En voici un extrait édifiant : « Il y a encore le problème non résolu de la foule des déficients et des criminels. Ceux-ci chargent d’un poids énorme la population restée saine. Ceux-ci chargent d’un poids énorme la population restée saine. Le coût des prisons et des asiles d’aliénés, de la protection du public contre les bandits et les fous est, comme nous le savons, devenu gigantesque.
Un effort naïf est fait par les nations civilisées pour la conservation d’êtres inutiles et nuisibles. Les anormaux empêchent le développement des normaux. Il est nécessaire de regarder ce problème en face. Pourquoi la société ne disposerait-elle pas des criminels et des aliénés d’une manière plus économique ? Il ne faut pas hésiter à ordonner la société moderne par rapport à l’individu sain. Les systèmes philosophiques et les préjugés sentimentaux doivent disparaître devant cette nécessité. »
Néanmoins, les médecins psychiatriques arrivent à contrer cet état d’esprit et notamment grâce à l’argument humaniste qui fait valoir la valeur de la vie humaine, quelle qu’elle soit.

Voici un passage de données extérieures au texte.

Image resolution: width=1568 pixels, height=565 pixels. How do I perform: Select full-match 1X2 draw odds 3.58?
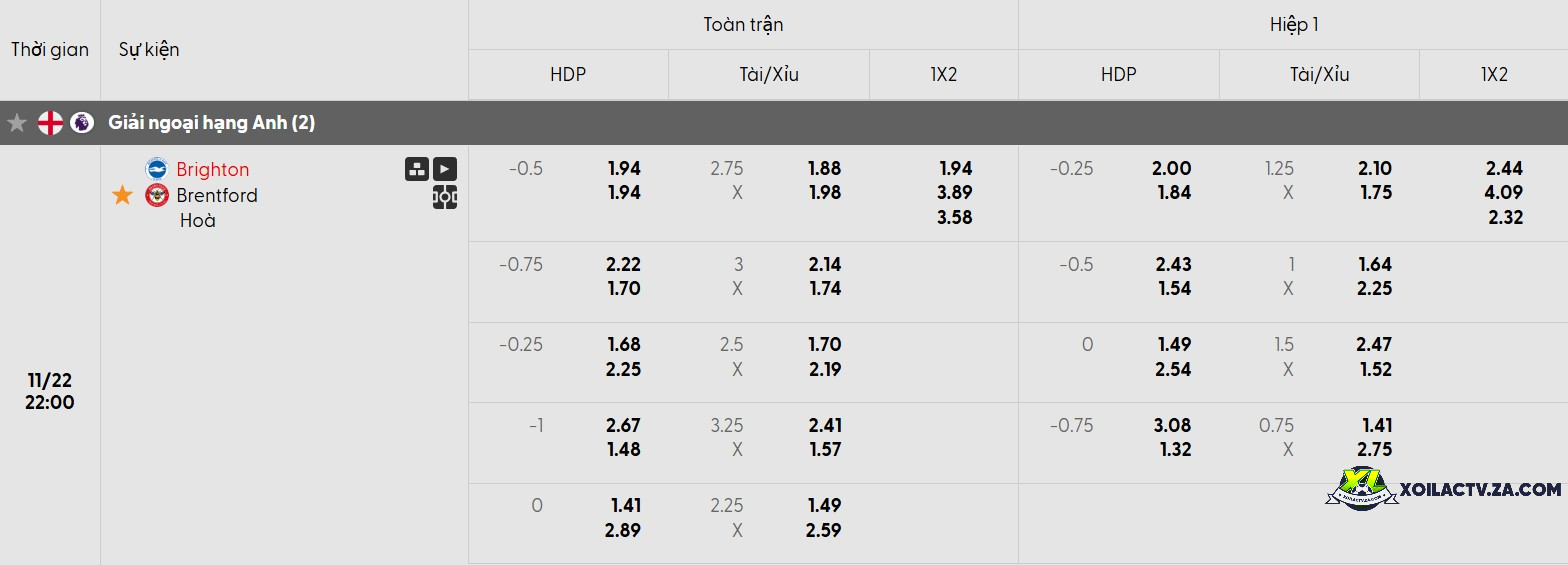[955, 217]
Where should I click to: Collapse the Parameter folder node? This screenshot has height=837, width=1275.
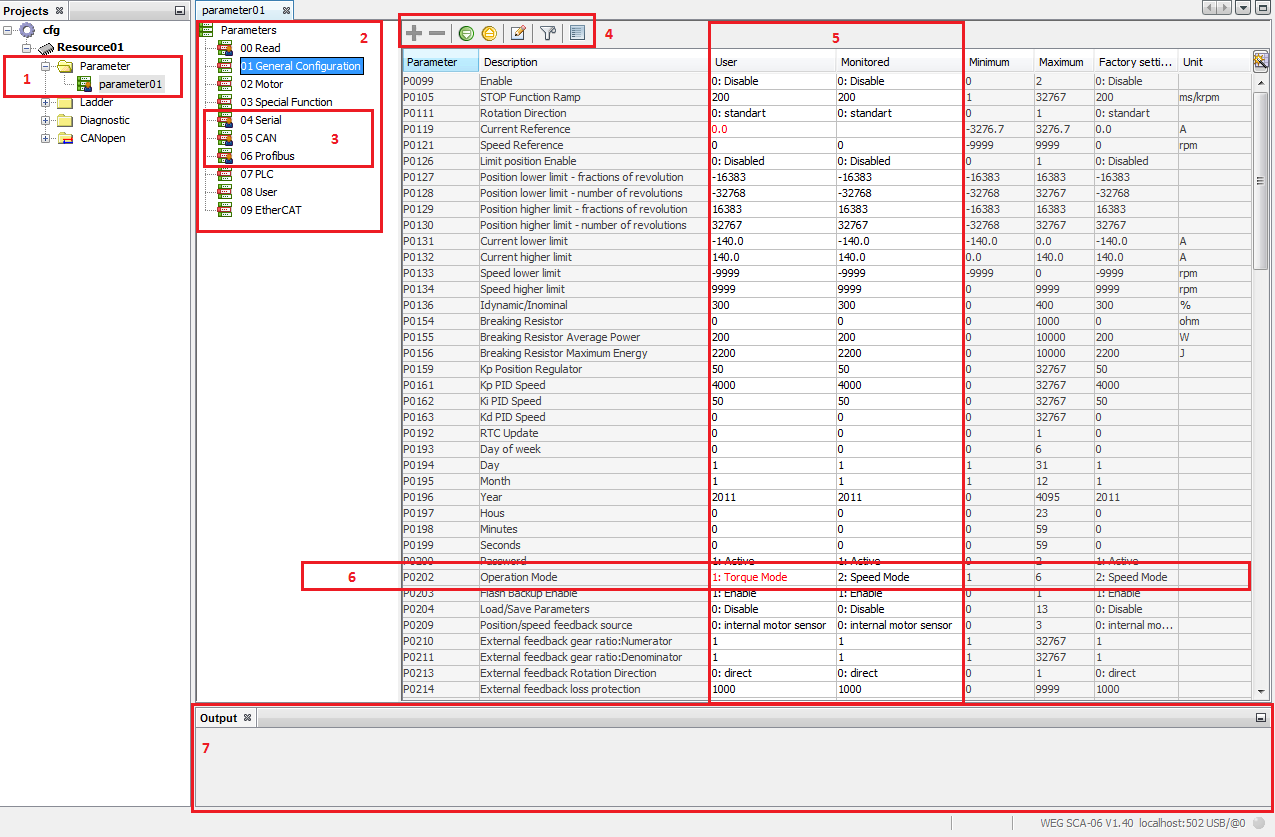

En outre en Allemagne, l’action T4 bien que secrète, a laissé énormément d’archives montrant bien la volonté de l’état d’exterminer ces populations. Ce n’est clairement pas le cas en France. On ne peut donc pas dire, au vu des sources existantes, que ces malades ont été abandonnés et laissés pour morts volontairement. Il s’agit donc plus d’un regrettable concours de circonstances, où la pénurie alimentaire est l’élément phare de cette hécatombe.
Enfin, nous terminerons par cette phrase d’Isabelle Von Bueltzingsloewen qui résume bien les conclusions de notre article :
“Les aliénés morts de faim dans les hôpitaux psychiatriques français n’ont pas été victimes d’un génocide. Certes, entre 1940 et 1944, nombre d’asiles se sont transformés en véritables mouroirs. Mais la famine qui a décimé les internés ne relève pas d’un crime. Elle n’a pas été voulue, et encore moins planifiée. Ni par les autorités allemandes ou françaises, ni par les psychiatres. (…) La circulaire de 1942 infirma la thèse selon laquelle les aliénés internés auraient été abandonnés à la mort par les pouvoirs publics, qui auraient profité de ces circonstances “favorables” pour se débarrasser d’êtres “inférieurs” qu’ils considéraient comme un fardeau.”